**WHAT TO DO**
Each line below needs to be repeated precisely as it is.

**Source records**

━━━━━━━━━━━━━━━━

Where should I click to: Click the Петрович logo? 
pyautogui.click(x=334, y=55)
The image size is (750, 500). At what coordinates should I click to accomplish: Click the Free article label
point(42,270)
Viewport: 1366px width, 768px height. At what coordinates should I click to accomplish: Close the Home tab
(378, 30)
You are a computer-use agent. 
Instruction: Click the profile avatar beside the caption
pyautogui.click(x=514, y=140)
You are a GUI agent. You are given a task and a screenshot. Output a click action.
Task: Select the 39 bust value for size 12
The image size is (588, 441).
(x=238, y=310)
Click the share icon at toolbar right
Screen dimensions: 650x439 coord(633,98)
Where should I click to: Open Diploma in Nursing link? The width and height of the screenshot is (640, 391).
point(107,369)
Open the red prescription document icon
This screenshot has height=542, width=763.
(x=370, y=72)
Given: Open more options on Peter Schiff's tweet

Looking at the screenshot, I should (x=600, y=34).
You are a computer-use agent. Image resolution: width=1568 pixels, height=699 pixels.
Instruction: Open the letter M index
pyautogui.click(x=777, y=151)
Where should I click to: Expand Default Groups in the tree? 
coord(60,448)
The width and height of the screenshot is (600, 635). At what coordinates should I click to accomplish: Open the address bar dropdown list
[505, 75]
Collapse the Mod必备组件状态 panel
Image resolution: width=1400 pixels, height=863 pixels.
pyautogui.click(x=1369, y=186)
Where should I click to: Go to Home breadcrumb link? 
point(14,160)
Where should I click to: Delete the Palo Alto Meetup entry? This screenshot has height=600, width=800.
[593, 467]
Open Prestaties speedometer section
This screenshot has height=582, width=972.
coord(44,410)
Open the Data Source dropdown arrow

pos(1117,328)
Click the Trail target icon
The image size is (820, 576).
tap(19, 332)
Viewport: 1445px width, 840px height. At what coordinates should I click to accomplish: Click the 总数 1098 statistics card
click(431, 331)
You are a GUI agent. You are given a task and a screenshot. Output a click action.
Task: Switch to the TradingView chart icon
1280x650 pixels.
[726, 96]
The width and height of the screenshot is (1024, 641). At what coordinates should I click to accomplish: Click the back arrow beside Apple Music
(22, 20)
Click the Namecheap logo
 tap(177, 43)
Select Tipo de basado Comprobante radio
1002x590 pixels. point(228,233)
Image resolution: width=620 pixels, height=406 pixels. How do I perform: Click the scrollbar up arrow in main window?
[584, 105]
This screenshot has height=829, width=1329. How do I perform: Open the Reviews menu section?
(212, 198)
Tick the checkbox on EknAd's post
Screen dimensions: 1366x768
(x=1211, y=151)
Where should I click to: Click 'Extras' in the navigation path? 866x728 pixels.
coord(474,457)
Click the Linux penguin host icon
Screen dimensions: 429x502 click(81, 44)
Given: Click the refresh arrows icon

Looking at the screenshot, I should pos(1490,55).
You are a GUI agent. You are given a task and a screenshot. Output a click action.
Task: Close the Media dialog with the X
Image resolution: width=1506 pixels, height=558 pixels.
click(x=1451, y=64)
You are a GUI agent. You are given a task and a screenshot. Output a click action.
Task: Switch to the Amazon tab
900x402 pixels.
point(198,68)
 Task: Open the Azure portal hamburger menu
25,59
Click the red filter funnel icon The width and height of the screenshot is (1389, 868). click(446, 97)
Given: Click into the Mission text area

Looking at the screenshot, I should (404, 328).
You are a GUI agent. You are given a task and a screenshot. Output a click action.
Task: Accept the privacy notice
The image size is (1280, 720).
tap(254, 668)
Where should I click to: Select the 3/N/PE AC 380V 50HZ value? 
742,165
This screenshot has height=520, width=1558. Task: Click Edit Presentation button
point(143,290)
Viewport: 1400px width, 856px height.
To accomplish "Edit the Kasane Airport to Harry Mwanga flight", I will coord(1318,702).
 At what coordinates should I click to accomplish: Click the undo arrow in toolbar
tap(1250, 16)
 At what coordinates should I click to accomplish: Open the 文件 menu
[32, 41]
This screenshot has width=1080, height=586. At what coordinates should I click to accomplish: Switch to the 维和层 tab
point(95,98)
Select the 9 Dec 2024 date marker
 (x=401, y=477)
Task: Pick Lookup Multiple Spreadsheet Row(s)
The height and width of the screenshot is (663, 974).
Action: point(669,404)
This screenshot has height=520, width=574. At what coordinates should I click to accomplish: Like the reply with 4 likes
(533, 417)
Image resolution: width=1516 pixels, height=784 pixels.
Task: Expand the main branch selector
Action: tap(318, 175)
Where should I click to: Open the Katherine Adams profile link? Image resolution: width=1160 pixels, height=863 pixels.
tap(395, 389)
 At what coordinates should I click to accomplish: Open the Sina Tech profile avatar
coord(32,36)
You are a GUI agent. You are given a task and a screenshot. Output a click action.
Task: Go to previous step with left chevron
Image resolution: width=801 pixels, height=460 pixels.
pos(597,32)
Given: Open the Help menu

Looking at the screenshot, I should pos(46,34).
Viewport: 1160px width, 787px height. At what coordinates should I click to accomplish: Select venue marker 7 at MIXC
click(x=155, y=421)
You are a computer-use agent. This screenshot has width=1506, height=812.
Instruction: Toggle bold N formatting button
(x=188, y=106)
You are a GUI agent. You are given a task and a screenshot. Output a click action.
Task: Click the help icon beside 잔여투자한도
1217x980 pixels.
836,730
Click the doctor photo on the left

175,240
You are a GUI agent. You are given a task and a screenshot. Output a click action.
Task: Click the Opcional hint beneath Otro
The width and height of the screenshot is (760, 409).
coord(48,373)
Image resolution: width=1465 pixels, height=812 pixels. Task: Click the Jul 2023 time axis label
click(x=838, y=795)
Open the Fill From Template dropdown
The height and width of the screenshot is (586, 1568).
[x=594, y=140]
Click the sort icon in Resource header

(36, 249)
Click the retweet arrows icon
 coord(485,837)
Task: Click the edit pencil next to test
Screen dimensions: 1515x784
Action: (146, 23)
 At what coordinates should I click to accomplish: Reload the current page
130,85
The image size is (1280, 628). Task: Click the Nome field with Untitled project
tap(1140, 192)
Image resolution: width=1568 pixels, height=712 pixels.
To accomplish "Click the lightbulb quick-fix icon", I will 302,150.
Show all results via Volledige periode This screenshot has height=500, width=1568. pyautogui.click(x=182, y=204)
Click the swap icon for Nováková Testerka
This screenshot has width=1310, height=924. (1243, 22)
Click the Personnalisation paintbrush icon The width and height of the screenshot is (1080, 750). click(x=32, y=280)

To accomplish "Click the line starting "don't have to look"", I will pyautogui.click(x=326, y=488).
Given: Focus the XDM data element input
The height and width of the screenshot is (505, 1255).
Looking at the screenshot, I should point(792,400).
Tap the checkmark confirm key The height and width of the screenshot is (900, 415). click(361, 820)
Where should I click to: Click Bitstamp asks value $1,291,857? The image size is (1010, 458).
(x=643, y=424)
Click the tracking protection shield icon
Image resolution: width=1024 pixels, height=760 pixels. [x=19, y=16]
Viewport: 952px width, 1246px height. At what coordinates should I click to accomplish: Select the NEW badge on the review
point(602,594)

━━━━━━━━━━━━━━━━

**EXERCISE SOLUTION**
Where should I click to: Click the Петрович logo? 
pyautogui.click(x=334, y=55)
The image size is (750, 500). At what coordinates should I click to accomplish: Click the Free article label
point(42,270)
Viewport: 1366px width, 768px height. At what coordinates should I click to accomplish: Close the Home tab
(378, 30)
You are a computer-use agent. 
Instruction: Click the profile avatar beside the caption
pyautogui.click(x=514, y=140)
You are a GUI agent. You are given a task and a screenshot. Output a click action.
Task: Select the 39 bust value for size 12
The image size is (588, 441).
(x=238, y=310)
Click the share icon at toolbar right
Screen dimensions: 650x439 coord(633,98)
Where should I click to: Open Diploma in Nursing link? The width and height of the screenshot is (640, 391).
point(107,369)
Open the red prescription document icon
This screenshot has height=542, width=763.
(x=370, y=72)
Given: Open more options on Peter Schiff's tweet

Looking at the screenshot, I should (x=600, y=34).
You are a computer-use agent. Image resolution: width=1568 pixels, height=699 pixels.
Instruction: Open the letter M index
pyautogui.click(x=777, y=151)
Where should I click to: Expand Default Groups in the tree? 
coord(60,448)
The width and height of the screenshot is (600, 635). At what coordinates should I click to accomplish: Open the address bar dropdown list
[505, 75]
Collapse the Mod必备组件状态 panel
Image resolution: width=1400 pixels, height=863 pixels.
pyautogui.click(x=1369, y=186)
Where should I click to: Go to Home breadcrumb link? 
point(14,160)
Where should I click to: Delete the Palo Alto Meetup entry? This screenshot has height=600, width=800.
[593, 467]
Open Prestaties speedometer section
This screenshot has height=582, width=972.
coord(44,410)
Open the Data Source dropdown arrow

pos(1117,328)
Click the Trail target icon
The image size is (820, 576).
tap(19, 332)
Viewport: 1445px width, 840px height. At what coordinates should I click to accomplish: Click the 总数 1098 statistics card
click(431, 331)
You are a GUI agent. You are given a task and a screenshot. Output a click action.
Task: Switch to the TradingView chart icon
1280x650 pixels.
[726, 96]
The width and height of the screenshot is (1024, 641). At what coordinates should I click to accomplish: Click the back arrow beside Apple Music
(22, 20)
Click the Namecheap logo
 tap(177, 43)
Select Tipo de basado Comprobante radio
1002x590 pixels. point(228,233)
Image resolution: width=620 pixels, height=406 pixels. How do I perform: Click the scrollbar up arrow in main window?
[584, 105]
This screenshot has height=829, width=1329. How do I perform: Open the Reviews menu section?
(212, 198)
Tick the checkbox on EknAd's post
Screen dimensions: 1366x768
(x=1211, y=151)
Where should I click to: Click 'Extras' in the navigation path? 866x728 pixels.
coord(474,457)
Click the Linux penguin host icon
Screen dimensions: 429x502 click(81, 44)
Given: Click the refresh arrows icon

Looking at the screenshot, I should pos(1490,55).
You are a GUI agent. You are given a task and a screenshot. Output a click action.
Task: Close the Media dialog with the X
Image resolution: width=1506 pixels, height=558 pixels.
click(x=1451, y=64)
You are a GUI agent. You are given a task and a screenshot. Output a click action.
Task: Switch to the Amazon tab
900x402 pixels.
point(198,68)
 Task: Open the Azure portal hamburger menu
25,59
Click the red filter funnel icon The width and height of the screenshot is (1389, 868). click(446, 97)
Given: Click into the Mission text area

Looking at the screenshot, I should (404, 328).
You are a GUI agent. You are given a task and a screenshot. Output a click action.
Task: Accept the privacy notice
The image size is (1280, 720).
tap(254, 668)
Where should I click to: Select the 3/N/PE AC 380V 50HZ value? 
742,165
This screenshot has height=520, width=1558. Task: Click Edit Presentation button
point(143,290)
Viewport: 1400px width, 856px height.
To accomplish "Edit the Kasane Airport to Harry Mwanga flight", I will coord(1318,702).
 At what coordinates should I click to accomplish: Click the undo arrow in toolbar
tap(1250, 16)
 At what coordinates should I click to accomplish: Open the 文件 menu
[32, 41]
This screenshot has width=1080, height=586. At what coordinates should I click to accomplish: Switch to the 维和层 tab
point(95,98)
Select the 9 Dec 2024 date marker
 (x=401, y=477)
Task: Pick Lookup Multiple Spreadsheet Row(s)
The height and width of the screenshot is (663, 974).
Action: point(669,404)
This screenshot has height=520, width=574. At what coordinates should I click to accomplish: Like the reply with 4 likes
(533, 417)
Image resolution: width=1516 pixels, height=784 pixels.
Task: Expand the main branch selector
Action: tap(318, 175)
Where should I click to: Open the Katherine Adams profile link? Image resolution: width=1160 pixels, height=863 pixels.
tap(395, 389)
 At what coordinates should I click to accomplish: Open the Sina Tech profile avatar
coord(32,36)
You are a GUI agent. You are given a task and a screenshot. Output a click action.
Task: Go to previous step with left chevron
Image resolution: width=801 pixels, height=460 pixels.
pos(597,32)
Given: Open the Help menu

Looking at the screenshot, I should pos(46,34).
Viewport: 1160px width, 787px height. At what coordinates should I click to accomplish: Select venue marker 7 at MIXC
click(x=155, y=421)
You are a computer-use agent. This screenshot has width=1506, height=812.
Instruction: Toggle bold N formatting button
(x=188, y=106)
You are a GUI agent. You are given a task and a screenshot. Output a click action.
Task: Click the help icon beside 잔여투자한도
1217x980 pixels.
836,730
Click the doctor photo on the left

175,240
You are a GUI agent. You are given a task and a screenshot. Output a click action.
Task: Click the Opcional hint beneath Otro
The width and height of the screenshot is (760, 409).
coord(48,373)
Image resolution: width=1465 pixels, height=812 pixels. Task: Click the Jul 2023 time axis label
click(x=838, y=795)
Open the Fill From Template dropdown
The height and width of the screenshot is (586, 1568).
[x=594, y=140]
Click the sort icon in Resource header

(36, 249)
Click the retweet arrows icon
 coord(485,837)
Task: Click the edit pencil next to test
Screen dimensions: 1515x784
Action: (146, 23)
 At what coordinates should I click to accomplish: Reload the current page
130,85
The image size is (1280, 628). Task: Click the Nome field with Untitled project
tap(1140, 192)
Image resolution: width=1568 pixels, height=712 pixels.
To accomplish "Click the lightbulb quick-fix icon", I will 302,150.
Show all results via Volledige periode This screenshot has height=500, width=1568. pyautogui.click(x=182, y=204)
Click the swap icon for Nováková Testerka
This screenshot has width=1310, height=924. (1243, 22)
Click the Personnalisation paintbrush icon The width and height of the screenshot is (1080, 750). click(x=32, y=280)

To accomplish "Click the line starting "don't have to look"", I will pyautogui.click(x=326, y=488).
Given: Focus the XDM data element input
The height and width of the screenshot is (505, 1255).
Looking at the screenshot, I should point(792,400).
Tap the checkmark confirm key The height and width of the screenshot is (900, 415). click(361, 820)
Where should I click to: Click Bitstamp asks value $1,291,857? The image size is (1010, 458).
(x=643, y=424)
Click the tracking protection shield icon
Image resolution: width=1024 pixels, height=760 pixels. [x=19, y=16]
Viewport: 952px width, 1246px height. At what coordinates should I click to accomplish: Select the NEW badge on the review
point(602,594)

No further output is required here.